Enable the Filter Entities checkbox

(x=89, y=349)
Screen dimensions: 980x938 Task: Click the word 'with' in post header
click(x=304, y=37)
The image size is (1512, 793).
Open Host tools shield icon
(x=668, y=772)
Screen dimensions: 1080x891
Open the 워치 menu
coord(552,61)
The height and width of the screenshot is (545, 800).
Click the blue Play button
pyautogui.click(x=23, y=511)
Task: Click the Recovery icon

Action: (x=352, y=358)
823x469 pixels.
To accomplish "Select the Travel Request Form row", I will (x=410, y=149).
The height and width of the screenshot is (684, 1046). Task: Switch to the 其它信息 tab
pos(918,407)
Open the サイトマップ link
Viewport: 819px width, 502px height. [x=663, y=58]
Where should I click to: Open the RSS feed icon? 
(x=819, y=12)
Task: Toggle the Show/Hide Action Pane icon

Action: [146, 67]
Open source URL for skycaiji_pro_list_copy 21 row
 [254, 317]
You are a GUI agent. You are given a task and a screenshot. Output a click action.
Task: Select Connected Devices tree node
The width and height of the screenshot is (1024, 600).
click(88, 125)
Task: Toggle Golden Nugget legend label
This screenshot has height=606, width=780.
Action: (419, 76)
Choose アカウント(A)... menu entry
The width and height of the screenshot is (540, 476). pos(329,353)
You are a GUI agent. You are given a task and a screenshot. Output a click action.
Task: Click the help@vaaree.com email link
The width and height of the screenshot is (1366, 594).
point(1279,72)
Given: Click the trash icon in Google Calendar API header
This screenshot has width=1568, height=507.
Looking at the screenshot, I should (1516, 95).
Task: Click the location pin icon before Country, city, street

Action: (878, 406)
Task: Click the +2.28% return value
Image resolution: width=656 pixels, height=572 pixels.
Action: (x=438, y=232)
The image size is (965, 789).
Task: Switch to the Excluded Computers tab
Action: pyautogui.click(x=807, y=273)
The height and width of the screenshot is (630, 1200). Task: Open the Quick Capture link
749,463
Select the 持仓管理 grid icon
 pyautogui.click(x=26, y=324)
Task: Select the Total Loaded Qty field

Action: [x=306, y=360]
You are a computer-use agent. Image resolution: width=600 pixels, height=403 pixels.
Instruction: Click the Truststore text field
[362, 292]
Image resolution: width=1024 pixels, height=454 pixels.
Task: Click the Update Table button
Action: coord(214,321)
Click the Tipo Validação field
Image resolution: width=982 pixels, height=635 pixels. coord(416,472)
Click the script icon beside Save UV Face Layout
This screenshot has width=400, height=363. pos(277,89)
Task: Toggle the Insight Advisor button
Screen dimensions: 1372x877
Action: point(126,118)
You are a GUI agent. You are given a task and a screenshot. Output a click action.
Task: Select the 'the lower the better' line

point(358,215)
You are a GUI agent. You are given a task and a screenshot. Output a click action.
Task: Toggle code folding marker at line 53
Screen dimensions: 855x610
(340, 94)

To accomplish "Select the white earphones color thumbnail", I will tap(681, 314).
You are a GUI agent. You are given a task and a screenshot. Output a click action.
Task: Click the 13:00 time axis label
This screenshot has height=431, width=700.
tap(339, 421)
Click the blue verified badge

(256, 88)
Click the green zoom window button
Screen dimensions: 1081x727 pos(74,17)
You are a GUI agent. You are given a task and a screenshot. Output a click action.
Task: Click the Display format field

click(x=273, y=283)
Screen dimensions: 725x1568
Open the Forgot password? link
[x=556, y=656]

» Task requirements: Only the lines from the one with "Click the Tipo Validação field" through the final line above belong in the answer, each retyped exactly.

» Result for this task:
Click the Tipo Validação field
Image resolution: width=982 pixels, height=635 pixels. coord(416,472)
Click the script icon beside Save UV Face Layout
This screenshot has width=400, height=363. pos(277,89)
Task: Toggle the Insight Advisor button
Screen dimensions: 1372x877
Action: point(126,118)
You are a GUI agent. You are given a task and a screenshot. Output a click action.
Task: Select the 'the lower the better' line

point(358,215)
You are a GUI agent. You are given a task and a screenshot. Output a click action.
Task: Toggle code folding marker at line 53
Screen dimensions: 855x610
(340, 94)

To accomplish "Select the white earphones color thumbnail", I will tap(681, 314).
You are a GUI agent. You are given a task and a screenshot. Output a click action.
Task: Click the 13:00 time axis label
This screenshot has height=431, width=700.
tap(339, 421)
Click the blue verified badge

(256, 88)
Click the green zoom window button
Screen dimensions: 1081x727 pos(74,17)
You are a GUI agent. You are given a task and a screenshot. Output a click action.
Task: Click the Display format field

click(x=273, y=283)
Screen dimensions: 725x1568
Open the Forgot password? link
[x=556, y=656]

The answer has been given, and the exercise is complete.